(Beginning of Records supplied)

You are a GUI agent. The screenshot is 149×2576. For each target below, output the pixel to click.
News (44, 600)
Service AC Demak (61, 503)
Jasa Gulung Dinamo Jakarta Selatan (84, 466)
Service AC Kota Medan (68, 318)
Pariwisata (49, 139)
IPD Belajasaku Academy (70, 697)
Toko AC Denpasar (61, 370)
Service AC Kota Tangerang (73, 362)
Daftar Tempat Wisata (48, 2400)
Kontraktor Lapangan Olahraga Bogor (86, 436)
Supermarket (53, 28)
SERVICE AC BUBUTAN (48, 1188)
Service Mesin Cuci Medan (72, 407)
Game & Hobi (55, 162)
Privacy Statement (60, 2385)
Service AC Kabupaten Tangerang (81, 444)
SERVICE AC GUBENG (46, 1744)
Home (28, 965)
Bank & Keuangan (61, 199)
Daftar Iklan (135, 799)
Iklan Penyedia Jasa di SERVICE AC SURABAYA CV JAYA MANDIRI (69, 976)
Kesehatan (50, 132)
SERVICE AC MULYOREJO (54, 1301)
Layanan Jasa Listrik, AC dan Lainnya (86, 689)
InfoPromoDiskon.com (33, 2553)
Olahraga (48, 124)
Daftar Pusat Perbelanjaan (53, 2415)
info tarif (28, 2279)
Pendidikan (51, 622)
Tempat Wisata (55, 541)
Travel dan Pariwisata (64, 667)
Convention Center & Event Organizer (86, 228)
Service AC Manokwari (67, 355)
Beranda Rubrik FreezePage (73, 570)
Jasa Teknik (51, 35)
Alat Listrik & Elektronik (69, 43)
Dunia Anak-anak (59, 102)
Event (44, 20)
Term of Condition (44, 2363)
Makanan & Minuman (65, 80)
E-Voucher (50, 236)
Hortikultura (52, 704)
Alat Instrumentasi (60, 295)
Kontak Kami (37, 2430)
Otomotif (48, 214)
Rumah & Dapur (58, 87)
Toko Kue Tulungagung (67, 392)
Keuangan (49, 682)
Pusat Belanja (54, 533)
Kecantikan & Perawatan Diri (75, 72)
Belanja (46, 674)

(End of Records supplied)
(Beginning of Records supplied)

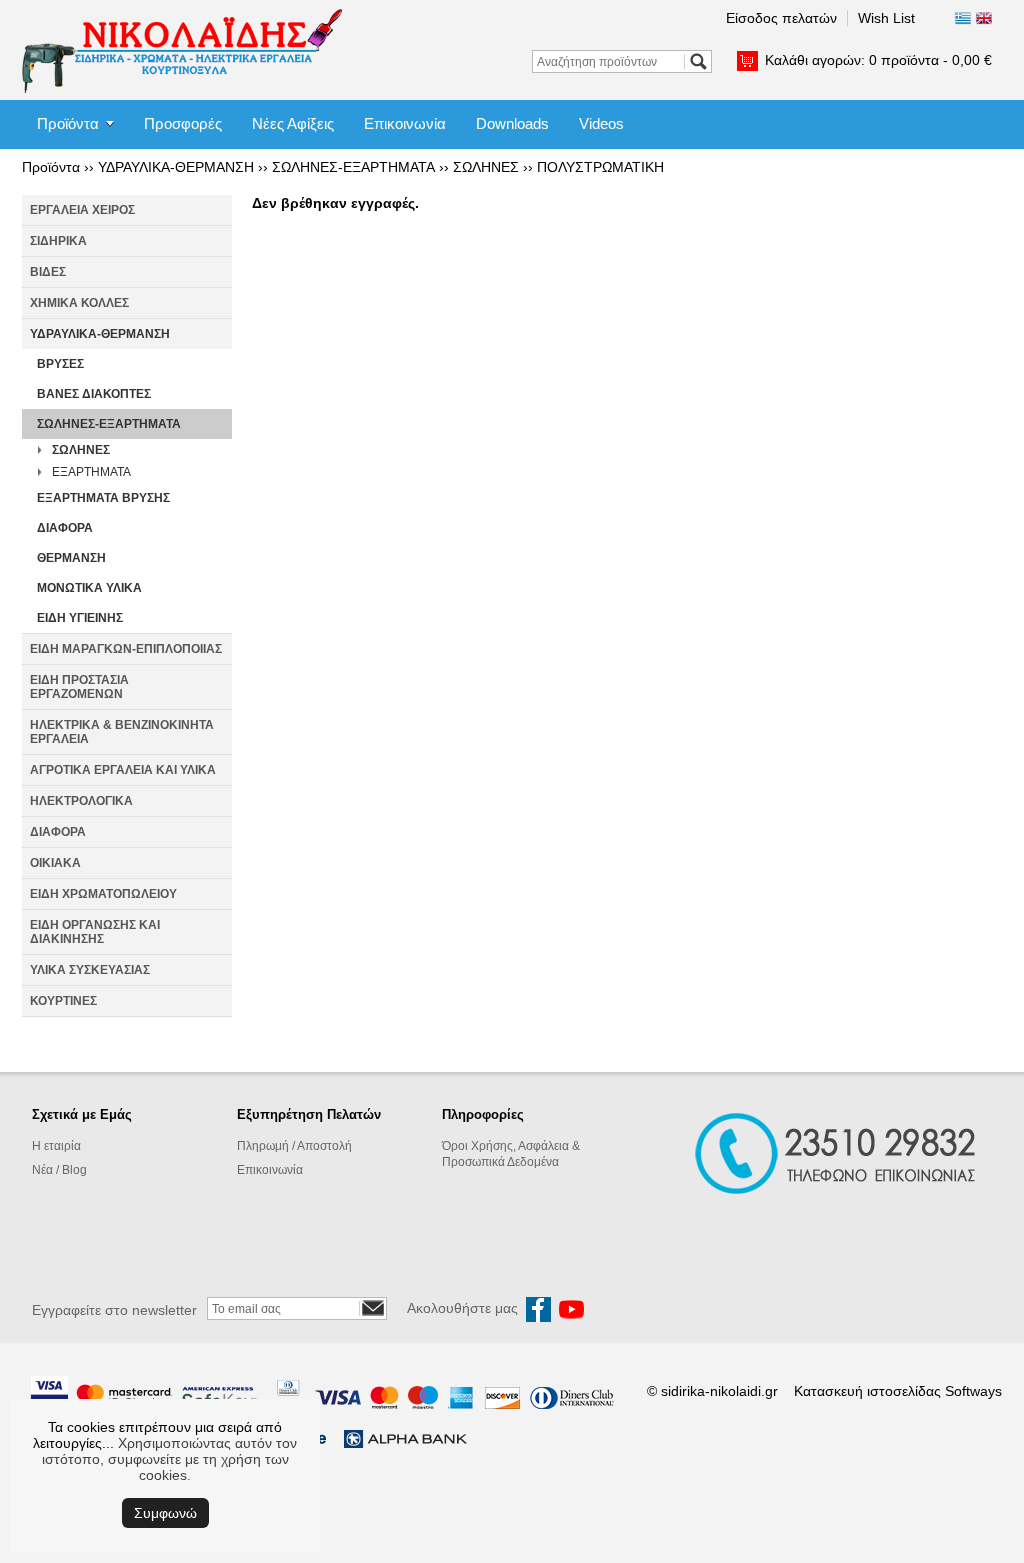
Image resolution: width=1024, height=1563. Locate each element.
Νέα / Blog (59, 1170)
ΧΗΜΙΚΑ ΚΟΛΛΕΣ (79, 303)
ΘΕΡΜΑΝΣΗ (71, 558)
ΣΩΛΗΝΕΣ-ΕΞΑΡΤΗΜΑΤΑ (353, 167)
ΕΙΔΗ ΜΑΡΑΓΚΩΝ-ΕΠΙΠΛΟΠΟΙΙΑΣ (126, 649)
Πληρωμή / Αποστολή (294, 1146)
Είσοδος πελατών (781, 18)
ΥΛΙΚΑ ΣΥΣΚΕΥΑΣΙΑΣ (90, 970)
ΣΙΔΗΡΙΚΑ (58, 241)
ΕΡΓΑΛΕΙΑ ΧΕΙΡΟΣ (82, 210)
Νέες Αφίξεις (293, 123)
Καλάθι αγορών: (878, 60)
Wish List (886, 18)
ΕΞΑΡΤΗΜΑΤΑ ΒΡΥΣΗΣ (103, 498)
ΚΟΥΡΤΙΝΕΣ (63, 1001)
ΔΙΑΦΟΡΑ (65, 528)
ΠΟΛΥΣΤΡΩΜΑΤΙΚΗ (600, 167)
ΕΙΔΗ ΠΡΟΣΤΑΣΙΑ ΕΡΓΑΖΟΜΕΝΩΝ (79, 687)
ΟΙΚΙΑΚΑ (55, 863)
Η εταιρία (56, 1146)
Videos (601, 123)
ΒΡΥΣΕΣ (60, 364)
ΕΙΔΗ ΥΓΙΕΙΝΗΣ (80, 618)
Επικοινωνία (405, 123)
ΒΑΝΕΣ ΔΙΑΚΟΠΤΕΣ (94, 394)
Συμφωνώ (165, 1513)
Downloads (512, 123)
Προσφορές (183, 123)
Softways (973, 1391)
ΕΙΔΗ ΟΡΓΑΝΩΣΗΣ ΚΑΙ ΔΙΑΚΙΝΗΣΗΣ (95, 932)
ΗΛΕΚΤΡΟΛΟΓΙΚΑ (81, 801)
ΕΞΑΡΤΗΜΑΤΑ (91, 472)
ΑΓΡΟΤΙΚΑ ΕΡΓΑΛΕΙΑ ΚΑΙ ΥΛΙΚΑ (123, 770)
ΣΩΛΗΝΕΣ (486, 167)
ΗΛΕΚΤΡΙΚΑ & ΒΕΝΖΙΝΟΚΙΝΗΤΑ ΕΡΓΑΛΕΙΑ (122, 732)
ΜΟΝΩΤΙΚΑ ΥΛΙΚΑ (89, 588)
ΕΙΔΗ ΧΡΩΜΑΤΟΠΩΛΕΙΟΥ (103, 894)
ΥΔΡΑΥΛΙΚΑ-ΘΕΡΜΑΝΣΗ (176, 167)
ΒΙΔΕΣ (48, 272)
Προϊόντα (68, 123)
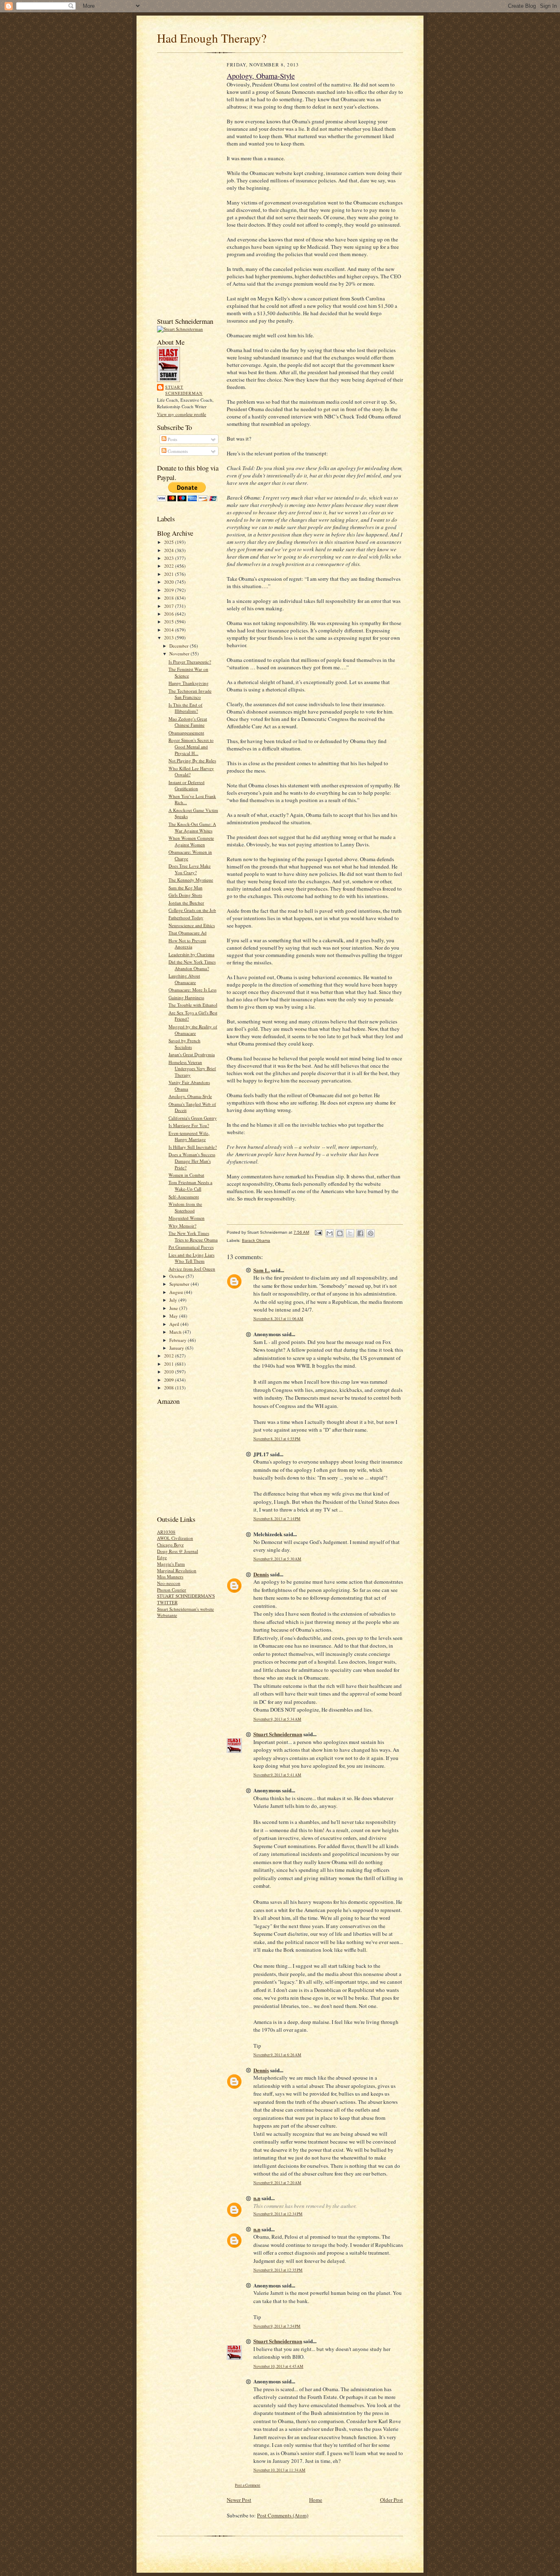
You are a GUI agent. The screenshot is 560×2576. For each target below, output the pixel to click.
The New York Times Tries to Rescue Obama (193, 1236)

(End of Records supplied)

*Work to complete*. Begin with the line above that has "Jasa Teknik (51, 35)" and continue through the line that has "Belanja (46, 674)", setting each one down exactly. Stop there.

*Response to the task*.
Jasa Teknik (51, 35)
Alat Listrik & Elektronik (69, 43)
Dunia Anak-anak (59, 102)
Event (44, 20)
Term of Condition (44, 2363)
Makanan & Minuman (65, 80)
E-Voucher (50, 236)
Hortikultura (52, 704)
Alat Instrumentasi (60, 295)
Kontak Kami (37, 2430)
Otomotif (48, 214)
Rumah & Dapur (58, 87)
Toko Kue Tulungagung (67, 392)
Keuangan (49, 682)
Pusat Belanja (54, 533)
Kecantikan & Perawatan Diri (75, 72)
Belanja (46, 674)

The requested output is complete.